Adena Friedman, general manager of the global stock market operator Nasdaq, said that its company is going to avoid the proposals of ICO. Speaking at a conference on the quality of financial markets at Georgetown University this week, the CEO of Nasdaq criticized the lack of standards for investor protection and disclosure of information about the organizers who use this investment model to finance block-start-ups. This is reported by CoinDesk. Although this type of financing is used by many well-known companies that have public confidence, there are many cases of dishonest ICO and fraud that attract regulators from around the world. It is for these reasons that Friedman said that the Nasdaq will stay away from this.
She said to the audience at the event:
I would call it (ICO) a design with sharp edges, which can be injured. Nasdaq is not inclined to do wounds.
Friedman's comments are quite significant, given that Nasdaq has been working publicly with blocking technology since 2015, striving to create new capital markets for start-ups.

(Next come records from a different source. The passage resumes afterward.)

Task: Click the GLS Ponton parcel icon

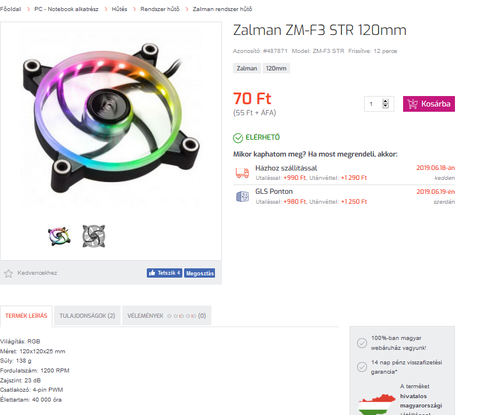Action: click(x=243, y=196)
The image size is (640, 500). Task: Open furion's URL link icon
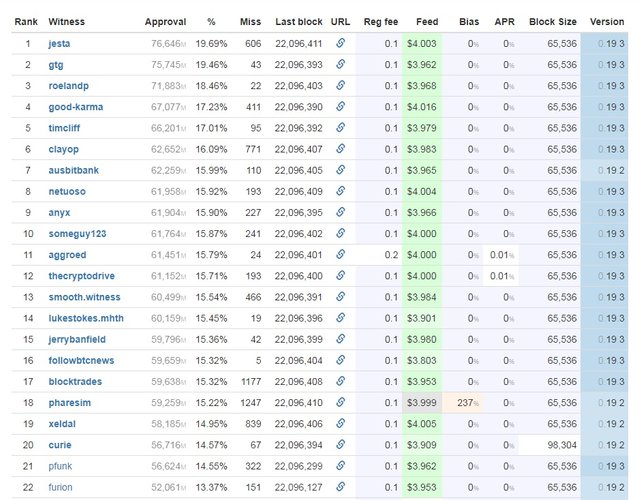(x=340, y=487)
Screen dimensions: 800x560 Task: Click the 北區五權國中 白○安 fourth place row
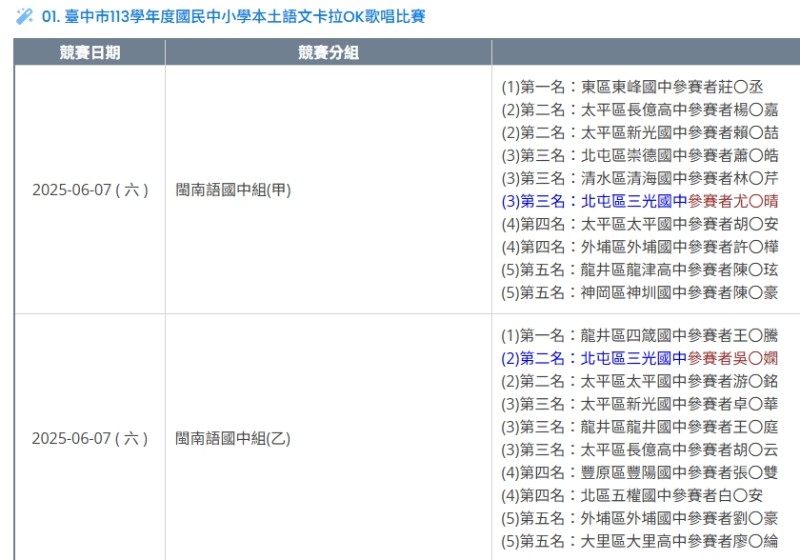(x=632, y=495)
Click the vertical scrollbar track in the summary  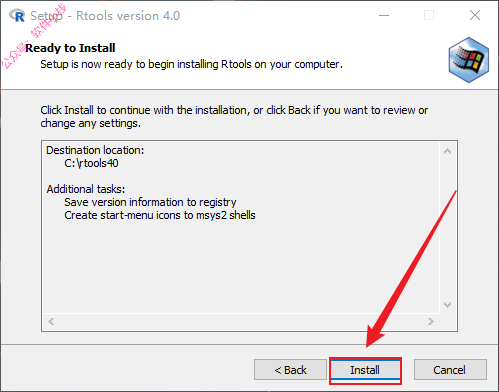tap(447, 228)
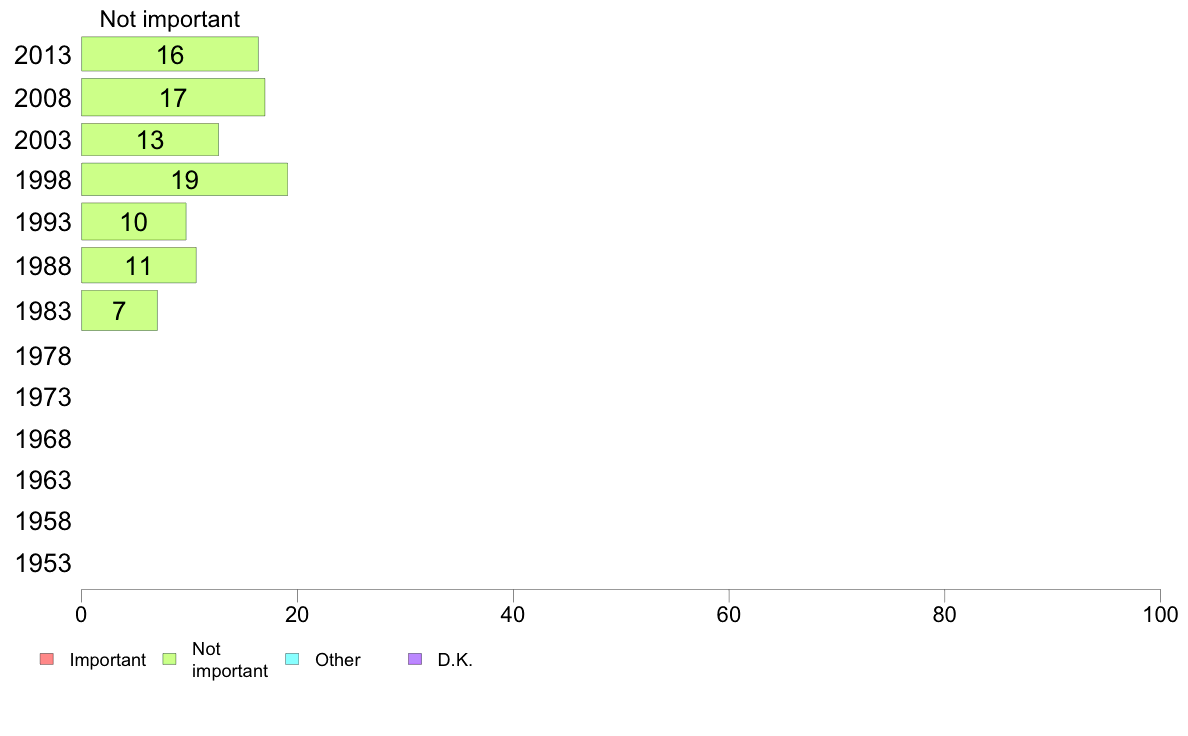Click the 1968 year label
Image resolution: width=1188 pixels, height=736 pixels.
pyautogui.click(x=43, y=439)
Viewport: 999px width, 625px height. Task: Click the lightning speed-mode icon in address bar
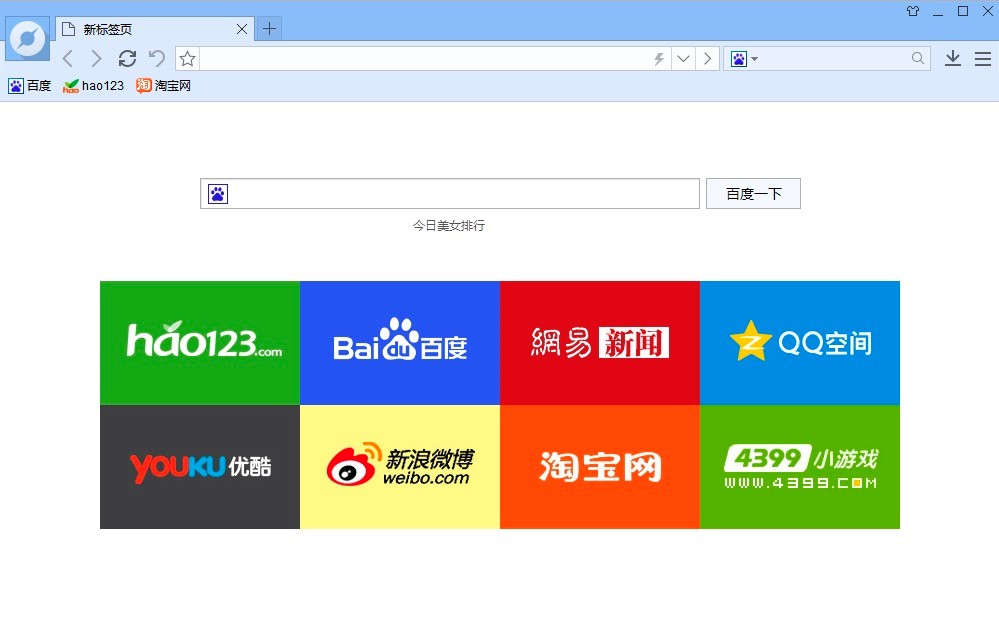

The exchange operator also filed a number of patent applications, which have the purpose of applying the technology.
These statements were made after the US financial markets regulator, the Securities and Exchange Commission, took a more critical stance towards the ICO.
Earlier this month, SEC chief Jay Clayton expressed concern that the initial offer of coins (ICO) could expose buyers to fraud. However, he also said he was "cautiously optimistic" about the SEC's ability to monitor and curb fraud in the US, meaning the creation of a new SEC unit that would deal with ICO violations and the use of crypto-currencies in darknet.